ENTRIES PROVIDED
-=-=-

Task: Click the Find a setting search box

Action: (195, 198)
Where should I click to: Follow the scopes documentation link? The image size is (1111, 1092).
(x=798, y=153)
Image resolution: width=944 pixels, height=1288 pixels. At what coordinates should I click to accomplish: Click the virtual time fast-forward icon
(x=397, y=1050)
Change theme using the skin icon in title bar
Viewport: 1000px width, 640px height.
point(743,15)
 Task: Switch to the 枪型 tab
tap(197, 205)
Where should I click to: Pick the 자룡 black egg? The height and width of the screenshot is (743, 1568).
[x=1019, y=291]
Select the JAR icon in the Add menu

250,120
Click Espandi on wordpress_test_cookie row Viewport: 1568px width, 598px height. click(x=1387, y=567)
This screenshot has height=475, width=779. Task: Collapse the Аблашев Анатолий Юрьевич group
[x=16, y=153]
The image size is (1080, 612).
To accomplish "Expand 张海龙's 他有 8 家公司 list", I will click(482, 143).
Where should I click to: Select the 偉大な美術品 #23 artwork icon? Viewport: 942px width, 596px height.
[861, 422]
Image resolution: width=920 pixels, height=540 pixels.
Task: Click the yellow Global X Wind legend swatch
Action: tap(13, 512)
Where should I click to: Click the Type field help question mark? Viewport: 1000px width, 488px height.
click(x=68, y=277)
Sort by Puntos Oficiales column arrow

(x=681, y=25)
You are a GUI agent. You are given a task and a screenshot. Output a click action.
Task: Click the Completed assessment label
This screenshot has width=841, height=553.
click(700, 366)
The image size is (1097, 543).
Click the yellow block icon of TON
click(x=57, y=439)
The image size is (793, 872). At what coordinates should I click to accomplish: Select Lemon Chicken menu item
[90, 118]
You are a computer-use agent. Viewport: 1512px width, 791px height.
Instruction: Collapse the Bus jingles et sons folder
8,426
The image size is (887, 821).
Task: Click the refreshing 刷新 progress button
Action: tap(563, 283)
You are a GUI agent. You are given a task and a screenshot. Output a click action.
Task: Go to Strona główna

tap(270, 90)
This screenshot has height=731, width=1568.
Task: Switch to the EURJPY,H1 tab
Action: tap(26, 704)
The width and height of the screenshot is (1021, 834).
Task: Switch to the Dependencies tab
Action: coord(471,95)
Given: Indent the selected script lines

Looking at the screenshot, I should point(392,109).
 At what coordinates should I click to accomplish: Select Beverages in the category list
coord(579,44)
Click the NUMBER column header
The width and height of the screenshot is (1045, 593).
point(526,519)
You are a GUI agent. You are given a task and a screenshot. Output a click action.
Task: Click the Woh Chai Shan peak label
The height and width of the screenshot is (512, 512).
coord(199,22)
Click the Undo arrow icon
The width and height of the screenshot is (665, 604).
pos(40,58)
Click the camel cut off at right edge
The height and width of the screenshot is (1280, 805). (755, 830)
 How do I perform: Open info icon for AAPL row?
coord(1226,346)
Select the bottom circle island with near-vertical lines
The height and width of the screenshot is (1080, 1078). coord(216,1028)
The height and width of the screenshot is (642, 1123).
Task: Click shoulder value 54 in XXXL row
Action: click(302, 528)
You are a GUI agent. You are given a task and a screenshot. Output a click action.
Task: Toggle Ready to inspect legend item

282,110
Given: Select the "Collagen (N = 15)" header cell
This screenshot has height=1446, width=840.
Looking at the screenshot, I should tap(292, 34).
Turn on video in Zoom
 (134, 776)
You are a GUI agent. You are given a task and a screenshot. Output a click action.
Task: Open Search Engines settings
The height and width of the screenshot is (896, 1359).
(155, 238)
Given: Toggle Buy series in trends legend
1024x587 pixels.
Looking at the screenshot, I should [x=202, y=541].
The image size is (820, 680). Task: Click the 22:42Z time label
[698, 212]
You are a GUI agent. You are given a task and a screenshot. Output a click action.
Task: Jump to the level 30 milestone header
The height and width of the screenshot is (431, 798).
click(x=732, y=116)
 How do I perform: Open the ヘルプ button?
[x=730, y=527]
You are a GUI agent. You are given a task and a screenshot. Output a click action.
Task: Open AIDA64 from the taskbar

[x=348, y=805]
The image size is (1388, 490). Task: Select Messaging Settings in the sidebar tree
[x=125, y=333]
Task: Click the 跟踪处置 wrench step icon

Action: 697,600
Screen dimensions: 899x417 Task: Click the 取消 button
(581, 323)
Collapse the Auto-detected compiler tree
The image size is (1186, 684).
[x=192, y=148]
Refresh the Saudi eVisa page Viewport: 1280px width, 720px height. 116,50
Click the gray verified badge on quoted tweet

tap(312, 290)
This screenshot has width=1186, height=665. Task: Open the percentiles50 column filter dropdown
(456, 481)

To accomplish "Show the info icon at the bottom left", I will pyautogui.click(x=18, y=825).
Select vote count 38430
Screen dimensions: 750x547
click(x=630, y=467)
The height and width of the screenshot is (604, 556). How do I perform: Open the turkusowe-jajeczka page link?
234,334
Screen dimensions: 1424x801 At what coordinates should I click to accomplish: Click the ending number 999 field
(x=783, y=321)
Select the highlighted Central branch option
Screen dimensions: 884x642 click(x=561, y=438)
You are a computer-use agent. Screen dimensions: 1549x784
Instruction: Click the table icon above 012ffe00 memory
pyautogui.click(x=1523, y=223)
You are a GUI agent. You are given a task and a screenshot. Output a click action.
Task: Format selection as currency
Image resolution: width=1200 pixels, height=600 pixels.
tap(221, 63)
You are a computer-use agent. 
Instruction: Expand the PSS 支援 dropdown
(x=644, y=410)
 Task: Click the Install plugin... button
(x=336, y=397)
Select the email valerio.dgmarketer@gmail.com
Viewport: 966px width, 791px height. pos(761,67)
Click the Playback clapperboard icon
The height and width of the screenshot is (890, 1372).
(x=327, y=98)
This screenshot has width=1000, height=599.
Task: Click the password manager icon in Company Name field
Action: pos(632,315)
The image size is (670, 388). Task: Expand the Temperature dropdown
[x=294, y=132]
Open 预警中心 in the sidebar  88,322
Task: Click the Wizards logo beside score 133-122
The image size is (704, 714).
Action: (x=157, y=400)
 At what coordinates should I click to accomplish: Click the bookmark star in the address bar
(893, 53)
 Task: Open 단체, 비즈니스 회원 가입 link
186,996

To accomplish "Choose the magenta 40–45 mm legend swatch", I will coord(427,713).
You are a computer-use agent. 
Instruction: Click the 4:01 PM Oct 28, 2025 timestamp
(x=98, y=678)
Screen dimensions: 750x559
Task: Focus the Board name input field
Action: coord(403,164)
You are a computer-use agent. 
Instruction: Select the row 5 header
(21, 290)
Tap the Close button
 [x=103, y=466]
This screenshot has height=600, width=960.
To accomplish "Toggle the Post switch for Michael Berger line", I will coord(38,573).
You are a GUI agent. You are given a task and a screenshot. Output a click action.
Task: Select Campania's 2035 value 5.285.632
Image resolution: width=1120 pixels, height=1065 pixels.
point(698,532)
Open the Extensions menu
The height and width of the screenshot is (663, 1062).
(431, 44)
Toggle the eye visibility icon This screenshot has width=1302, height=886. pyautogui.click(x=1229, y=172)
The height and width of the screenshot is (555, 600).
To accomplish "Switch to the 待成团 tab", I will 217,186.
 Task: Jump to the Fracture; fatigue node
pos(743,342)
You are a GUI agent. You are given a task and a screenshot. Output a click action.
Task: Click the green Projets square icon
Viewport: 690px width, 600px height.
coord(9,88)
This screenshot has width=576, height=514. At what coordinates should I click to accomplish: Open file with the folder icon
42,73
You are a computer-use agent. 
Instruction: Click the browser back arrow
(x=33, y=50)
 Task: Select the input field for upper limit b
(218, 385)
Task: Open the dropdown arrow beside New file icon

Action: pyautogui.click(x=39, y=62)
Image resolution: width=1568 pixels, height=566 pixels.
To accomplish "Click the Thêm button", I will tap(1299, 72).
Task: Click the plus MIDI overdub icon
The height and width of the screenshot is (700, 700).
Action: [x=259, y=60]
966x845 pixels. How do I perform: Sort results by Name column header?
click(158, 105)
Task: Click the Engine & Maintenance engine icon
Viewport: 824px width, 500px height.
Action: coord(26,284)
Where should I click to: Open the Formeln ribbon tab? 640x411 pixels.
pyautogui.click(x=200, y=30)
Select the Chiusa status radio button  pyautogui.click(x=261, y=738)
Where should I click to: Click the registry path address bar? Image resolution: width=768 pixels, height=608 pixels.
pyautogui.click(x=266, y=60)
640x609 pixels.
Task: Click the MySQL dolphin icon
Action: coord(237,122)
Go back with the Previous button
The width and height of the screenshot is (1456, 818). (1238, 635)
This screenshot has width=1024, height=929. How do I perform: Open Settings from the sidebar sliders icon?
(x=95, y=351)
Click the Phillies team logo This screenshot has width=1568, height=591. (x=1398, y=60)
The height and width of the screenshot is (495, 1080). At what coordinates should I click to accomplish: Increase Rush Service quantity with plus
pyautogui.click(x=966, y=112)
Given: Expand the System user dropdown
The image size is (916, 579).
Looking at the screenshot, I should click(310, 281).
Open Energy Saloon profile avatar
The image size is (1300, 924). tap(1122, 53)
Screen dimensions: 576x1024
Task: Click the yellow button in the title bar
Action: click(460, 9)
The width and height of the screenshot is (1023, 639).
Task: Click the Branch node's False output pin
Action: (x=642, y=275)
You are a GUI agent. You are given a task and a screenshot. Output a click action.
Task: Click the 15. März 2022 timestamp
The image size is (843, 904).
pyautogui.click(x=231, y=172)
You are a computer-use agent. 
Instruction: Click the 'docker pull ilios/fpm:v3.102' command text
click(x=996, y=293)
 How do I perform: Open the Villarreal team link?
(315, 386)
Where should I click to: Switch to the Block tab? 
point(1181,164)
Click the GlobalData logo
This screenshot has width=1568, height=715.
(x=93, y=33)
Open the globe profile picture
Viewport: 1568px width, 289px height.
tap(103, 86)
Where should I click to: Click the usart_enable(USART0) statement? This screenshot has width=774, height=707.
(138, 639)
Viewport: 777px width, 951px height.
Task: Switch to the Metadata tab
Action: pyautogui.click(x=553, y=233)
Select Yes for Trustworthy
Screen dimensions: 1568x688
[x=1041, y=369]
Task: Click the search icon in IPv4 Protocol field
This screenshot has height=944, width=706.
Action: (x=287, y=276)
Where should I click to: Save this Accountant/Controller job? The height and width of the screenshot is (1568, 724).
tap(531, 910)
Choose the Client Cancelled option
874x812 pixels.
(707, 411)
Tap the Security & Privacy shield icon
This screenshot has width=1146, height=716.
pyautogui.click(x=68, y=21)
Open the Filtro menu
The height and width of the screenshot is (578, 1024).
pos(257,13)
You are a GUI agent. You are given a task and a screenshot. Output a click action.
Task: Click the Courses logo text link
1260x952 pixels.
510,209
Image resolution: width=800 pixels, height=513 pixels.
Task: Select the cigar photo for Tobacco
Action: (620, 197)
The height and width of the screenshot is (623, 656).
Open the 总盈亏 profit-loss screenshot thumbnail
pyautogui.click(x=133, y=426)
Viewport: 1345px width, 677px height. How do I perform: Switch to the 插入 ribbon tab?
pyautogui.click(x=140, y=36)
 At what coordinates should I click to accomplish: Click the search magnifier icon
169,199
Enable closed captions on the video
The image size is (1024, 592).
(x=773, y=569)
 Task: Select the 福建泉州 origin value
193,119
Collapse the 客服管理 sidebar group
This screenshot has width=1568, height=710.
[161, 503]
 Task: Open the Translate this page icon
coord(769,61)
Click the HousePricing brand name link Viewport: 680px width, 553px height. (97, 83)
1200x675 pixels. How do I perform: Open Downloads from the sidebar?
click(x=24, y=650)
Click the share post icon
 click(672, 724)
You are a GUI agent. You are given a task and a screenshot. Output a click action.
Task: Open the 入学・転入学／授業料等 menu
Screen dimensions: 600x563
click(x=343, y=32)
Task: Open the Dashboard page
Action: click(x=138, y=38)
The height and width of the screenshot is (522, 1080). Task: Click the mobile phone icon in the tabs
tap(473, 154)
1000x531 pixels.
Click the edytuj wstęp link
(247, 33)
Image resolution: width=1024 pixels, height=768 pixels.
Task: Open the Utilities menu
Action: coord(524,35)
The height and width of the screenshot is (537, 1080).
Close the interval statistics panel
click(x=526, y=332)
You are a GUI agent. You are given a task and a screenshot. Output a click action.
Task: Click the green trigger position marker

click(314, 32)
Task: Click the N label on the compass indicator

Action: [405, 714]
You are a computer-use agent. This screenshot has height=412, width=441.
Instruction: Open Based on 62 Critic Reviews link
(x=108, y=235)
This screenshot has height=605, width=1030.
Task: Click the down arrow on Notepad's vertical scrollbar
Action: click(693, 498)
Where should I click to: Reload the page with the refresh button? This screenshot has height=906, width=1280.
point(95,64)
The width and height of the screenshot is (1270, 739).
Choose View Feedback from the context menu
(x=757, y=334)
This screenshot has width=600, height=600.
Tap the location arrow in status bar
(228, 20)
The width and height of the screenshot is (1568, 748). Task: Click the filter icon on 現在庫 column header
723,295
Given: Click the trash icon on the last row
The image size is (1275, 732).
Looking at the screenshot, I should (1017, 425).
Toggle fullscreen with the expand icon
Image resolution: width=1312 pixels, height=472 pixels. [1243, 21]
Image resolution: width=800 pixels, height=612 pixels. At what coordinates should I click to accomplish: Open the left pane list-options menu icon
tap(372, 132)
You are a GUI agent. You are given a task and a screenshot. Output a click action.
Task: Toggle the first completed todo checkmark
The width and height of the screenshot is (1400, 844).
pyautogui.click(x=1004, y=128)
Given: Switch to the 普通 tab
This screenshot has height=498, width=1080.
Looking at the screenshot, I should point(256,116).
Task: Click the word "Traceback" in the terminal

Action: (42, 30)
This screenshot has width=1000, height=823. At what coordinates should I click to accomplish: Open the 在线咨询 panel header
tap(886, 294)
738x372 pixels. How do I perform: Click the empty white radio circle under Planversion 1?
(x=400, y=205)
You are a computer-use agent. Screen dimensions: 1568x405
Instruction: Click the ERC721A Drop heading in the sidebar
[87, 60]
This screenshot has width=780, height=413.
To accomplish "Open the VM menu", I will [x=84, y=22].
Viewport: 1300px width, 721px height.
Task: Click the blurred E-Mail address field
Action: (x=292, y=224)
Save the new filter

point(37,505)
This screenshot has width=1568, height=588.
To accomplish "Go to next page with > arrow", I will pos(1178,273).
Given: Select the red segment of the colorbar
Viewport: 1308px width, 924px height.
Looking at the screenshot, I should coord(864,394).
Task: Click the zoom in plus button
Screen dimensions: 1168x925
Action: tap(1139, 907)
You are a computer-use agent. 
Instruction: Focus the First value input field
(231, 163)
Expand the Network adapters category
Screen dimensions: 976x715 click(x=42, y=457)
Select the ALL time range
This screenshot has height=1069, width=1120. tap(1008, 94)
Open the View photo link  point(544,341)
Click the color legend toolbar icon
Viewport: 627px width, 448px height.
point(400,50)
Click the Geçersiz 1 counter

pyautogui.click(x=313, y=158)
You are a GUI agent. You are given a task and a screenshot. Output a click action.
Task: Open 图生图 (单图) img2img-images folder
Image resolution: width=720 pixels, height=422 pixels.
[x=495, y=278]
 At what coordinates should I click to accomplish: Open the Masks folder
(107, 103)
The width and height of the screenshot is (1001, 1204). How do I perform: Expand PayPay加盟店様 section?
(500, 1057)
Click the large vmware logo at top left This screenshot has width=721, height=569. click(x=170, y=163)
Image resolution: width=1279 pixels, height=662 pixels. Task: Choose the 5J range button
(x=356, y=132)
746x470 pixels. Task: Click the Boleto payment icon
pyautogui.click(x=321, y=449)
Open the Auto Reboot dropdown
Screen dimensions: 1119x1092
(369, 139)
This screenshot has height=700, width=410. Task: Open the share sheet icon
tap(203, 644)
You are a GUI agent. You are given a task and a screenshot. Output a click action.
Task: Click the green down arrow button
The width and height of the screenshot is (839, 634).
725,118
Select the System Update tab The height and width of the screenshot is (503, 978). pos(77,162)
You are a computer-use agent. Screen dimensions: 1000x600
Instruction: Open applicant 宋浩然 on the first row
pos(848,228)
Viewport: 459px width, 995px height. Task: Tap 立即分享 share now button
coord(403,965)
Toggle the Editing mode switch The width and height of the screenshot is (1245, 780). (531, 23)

-=-=-

PROBLEM TO SOLVE
Repeat word for word the lines above that run from the line containing "Instruction: Expand the PSS 支援 dropdown" through the line containing "Click the Playback clapperboard icon", both ends included, and nothing else.

OUTPUT BELOW
Instruction: Expand the PSS 支援 dropdown
(x=644, y=410)
 Task: Click the Install plugin... button
(x=336, y=397)
Select the email valerio.dgmarketer@gmail.com
Viewport: 966px width, 791px height. pos(761,67)
Click the Playback clapperboard icon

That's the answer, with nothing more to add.